Calorie content per serving - 125 kcal
Cooking time - from 15 minutes

Chicken legs marinated with persimmon

For 4 persons: persimmon - 5 pcs., onion - 1 pc., chicken legs - 1.5 kg, salt, ground black pepper

To make the marinade, cut the persimmon into quarters, remove the skin and seeds. Peel the onion and cut into slices. Place persimmons and onions in a blender and chop. Wash the chicken legs. Rub each with salt and pepper. Place the meat in a bowl and pour in the marinade. Place in the refrigerator for 2 hours. Preheat the oven to 180°C. Grease a baking sheet with oil, place chicken legs on it, pour in the marinade and bake until golden brown.

Calorie content per serving - 575 kcal
Cooking time - 210 minutes

Persimmon jam

For 4 persons: persimmon - 10 pcs., sugar - 500 g, cognac - 150 g, vanillin - 5 g

Rinse the persimmon thoroughly, cut in half, remove the seeds. Remove the pulp with a tablespoon, place in an enamel pan and lightly mash with a fork, add sugar, vanillin and cook over low heat for about 10-12 minutes, stirring constantly. Then remove from heat and add cognac, stir. Pour the prepared jam into sterile jars. Cool, only then close with lids. Store in a cool place or refrigerator. You can add chopped lemon zest to persimmon jam.

Calorie content per serving - 290 kcal

Persimmon Pie

For 6 persons: persimmon - 3 pcs., sour cream - 250 g, eggs - 2 pcs., sugar - 1.5 cups, flour - 2 cups, baking powder - 15 g, butter - 100 g

Knead the dough from flour, butter, baking powder, one egg and one glass of sugar. Roll out into a thin layer, place in a round heat-resistant form, form sides.
Wash the persimmon, cut into any shape, place the pieces on the dough.
Mix sour cream, one egg, the remaining sugar, beat in a blender, pour the prepared mixture over the pie, and bake in a preheated oven for about 20 minutes.

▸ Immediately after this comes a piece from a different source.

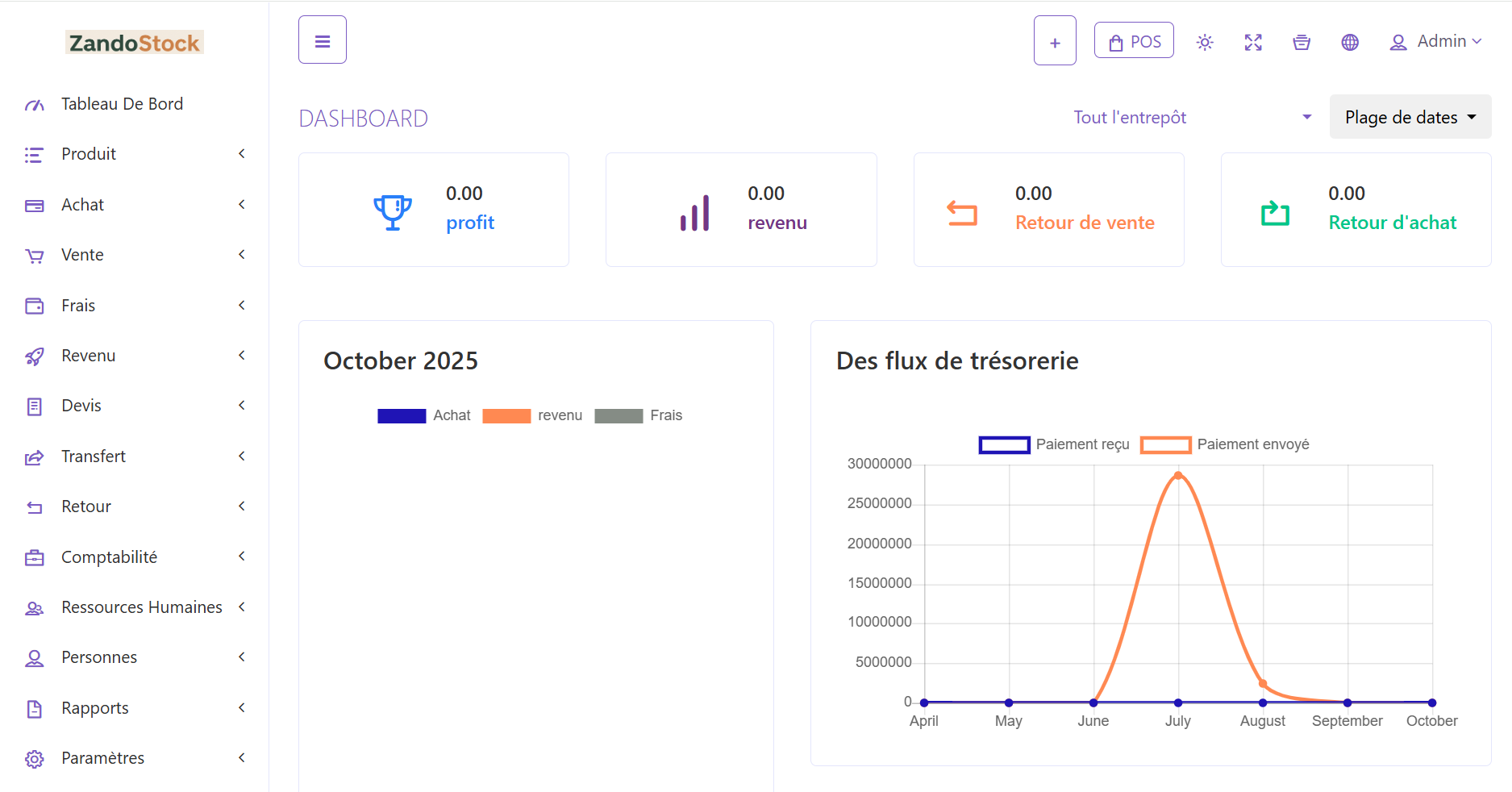Click the revenu bar chart icon
Image resolution: width=1512 pixels, height=792 pixels.
click(694, 213)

Calorie content per serving - 390 kcal
Cooking time - 50 minutes

Persimmon and melon cup

For 8 persons: persimmon - 6 pcs., kolkhoznitsa melon - 1 pc., semi-dry champagne - 1 bottle, dry white wine - 1 bottle

Peel and seed the melon, remove the pulp and cut into pieces.
Wash the persimmon, remove skin and seeds, cut into small cubes. Place in a cup maker. Pour in well-chilled wine and champagne. You can add ice cubes if desired. Pour the prepared cruchon into glasses and serve. You can add pieces of kiwi, lemon and orange slices to the cup.

Calorie content of one serving - 90 kcal

Light persimmon pie

For 4 persons: persimmon - 2 pcs., milk chocolate - 1 bar, flour - 400 g, butter - 250 g, sugar - 10 tbsp. l., eggs - 5 pcs., salt - a pinch, baking powder - 15 g, cottage cheese - 700 g, sour cream - 2 tbsp. l.

Mix flour with sugar (4 tbsp), salt, butter and baking powder. Rub everything with your hands. Add the egg one at a time (2 pieces in total) and mix. Place the finished dough into the mold. Beat the remaining eggs, sugar, sour cream in a blender and add cottage cheese. Place the mixture on the shortbread dough and spread evenly. Cut the persimmon into slices and place on top. Bake for 20 minutes. Drizzle with melted chocolate.

Calorie content of one serving - 210 kcal
Cooking time - 40 minutes

Persimmon jelly

For 2 persons: persimmon - 2 pcs., gelatin - 15 g, flower honey - 2 tbsp. l.

Soak gelatin in warm water (100 ml). Wash the persimmons, peel them, remove the seeds. Line small molds with cling film - its edges should hang down so that the jelly can be easily removed from the mold. Mix persimmon pulp with gelatin and honey in a saucepan and place on low heat for a couple of minutes.
Pour the mixture into the molds. Place in the refrigerator for 2 hours. Before serving, remove the jelly from the molds.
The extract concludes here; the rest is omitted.